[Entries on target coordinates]
---
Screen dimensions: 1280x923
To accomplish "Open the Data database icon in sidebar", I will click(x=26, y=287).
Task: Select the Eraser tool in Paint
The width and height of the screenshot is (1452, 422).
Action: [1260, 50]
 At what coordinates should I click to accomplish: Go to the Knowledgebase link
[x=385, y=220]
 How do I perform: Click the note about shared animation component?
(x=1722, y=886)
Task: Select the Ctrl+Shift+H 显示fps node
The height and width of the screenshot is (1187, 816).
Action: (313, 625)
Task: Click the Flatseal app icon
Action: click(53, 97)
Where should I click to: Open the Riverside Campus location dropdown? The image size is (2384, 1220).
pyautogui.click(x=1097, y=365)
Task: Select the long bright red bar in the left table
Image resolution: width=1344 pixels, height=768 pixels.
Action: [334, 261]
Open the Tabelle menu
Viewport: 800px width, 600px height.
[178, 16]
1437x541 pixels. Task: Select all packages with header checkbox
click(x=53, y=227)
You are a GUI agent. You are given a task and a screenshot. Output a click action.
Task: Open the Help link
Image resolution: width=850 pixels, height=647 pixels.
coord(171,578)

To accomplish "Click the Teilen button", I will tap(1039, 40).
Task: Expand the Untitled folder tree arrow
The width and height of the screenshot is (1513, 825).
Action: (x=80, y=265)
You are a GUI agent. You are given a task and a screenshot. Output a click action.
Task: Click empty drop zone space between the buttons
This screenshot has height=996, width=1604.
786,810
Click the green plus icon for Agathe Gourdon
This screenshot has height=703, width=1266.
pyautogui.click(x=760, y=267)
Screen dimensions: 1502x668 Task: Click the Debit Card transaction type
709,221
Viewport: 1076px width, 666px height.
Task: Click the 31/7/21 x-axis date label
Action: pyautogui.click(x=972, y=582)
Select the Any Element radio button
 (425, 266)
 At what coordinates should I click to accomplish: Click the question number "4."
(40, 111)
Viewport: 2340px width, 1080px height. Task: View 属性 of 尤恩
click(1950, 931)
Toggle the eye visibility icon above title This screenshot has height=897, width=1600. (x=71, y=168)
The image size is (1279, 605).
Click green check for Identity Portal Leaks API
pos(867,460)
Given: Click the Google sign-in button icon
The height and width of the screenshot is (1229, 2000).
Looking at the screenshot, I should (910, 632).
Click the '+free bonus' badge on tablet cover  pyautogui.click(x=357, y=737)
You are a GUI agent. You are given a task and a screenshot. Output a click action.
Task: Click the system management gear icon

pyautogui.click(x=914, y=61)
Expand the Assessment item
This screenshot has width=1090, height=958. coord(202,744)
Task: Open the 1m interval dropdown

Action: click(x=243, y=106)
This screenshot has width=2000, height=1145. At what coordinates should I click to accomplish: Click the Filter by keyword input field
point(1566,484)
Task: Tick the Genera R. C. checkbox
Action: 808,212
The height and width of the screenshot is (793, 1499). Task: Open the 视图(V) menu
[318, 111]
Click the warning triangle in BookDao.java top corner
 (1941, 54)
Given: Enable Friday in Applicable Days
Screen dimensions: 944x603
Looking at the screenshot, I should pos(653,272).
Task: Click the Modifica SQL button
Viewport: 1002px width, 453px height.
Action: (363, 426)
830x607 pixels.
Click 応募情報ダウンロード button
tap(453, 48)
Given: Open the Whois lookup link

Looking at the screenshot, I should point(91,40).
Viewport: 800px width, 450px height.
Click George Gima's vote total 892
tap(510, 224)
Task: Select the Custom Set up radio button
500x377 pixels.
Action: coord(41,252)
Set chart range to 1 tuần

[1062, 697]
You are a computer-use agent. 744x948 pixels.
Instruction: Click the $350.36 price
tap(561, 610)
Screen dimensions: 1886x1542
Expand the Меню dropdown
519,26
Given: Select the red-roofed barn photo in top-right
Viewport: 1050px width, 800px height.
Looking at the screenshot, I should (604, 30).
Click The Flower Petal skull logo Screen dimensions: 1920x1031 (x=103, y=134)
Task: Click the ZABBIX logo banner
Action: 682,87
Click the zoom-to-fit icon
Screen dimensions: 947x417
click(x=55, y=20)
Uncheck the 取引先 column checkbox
---
- Stated exercise
Copy out word for word the lines of the records, starting with the line that contains "Screen dimensions: 1502x668" and going on through the line that contains "Click the '+free", with both of those lines included.

- Answer
Screen dimensions: 1502x668 Task: Click the Debit Card transaction type
709,221
Viewport: 1076px width, 666px height.
Task: Click the 31/7/21 x-axis date label
Action: pyautogui.click(x=972, y=582)
Select the Any Element radio button
 (425, 266)
 At what coordinates should I click to accomplish: Click the question number "4."
(40, 111)
Viewport: 2340px width, 1080px height. Task: View 属性 of 尤恩
click(1950, 931)
Toggle the eye visibility icon above title This screenshot has height=897, width=1600. (x=71, y=168)
The image size is (1279, 605).
Click green check for Identity Portal Leaks API
pos(867,460)
Given: Click the Google sign-in button icon
The height and width of the screenshot is (1229, 2000).
Looking at the screenshot, I should (910, 632).
Click the '+free bonus' badge on tablet cover  pyautogui.click(x=357, y=737)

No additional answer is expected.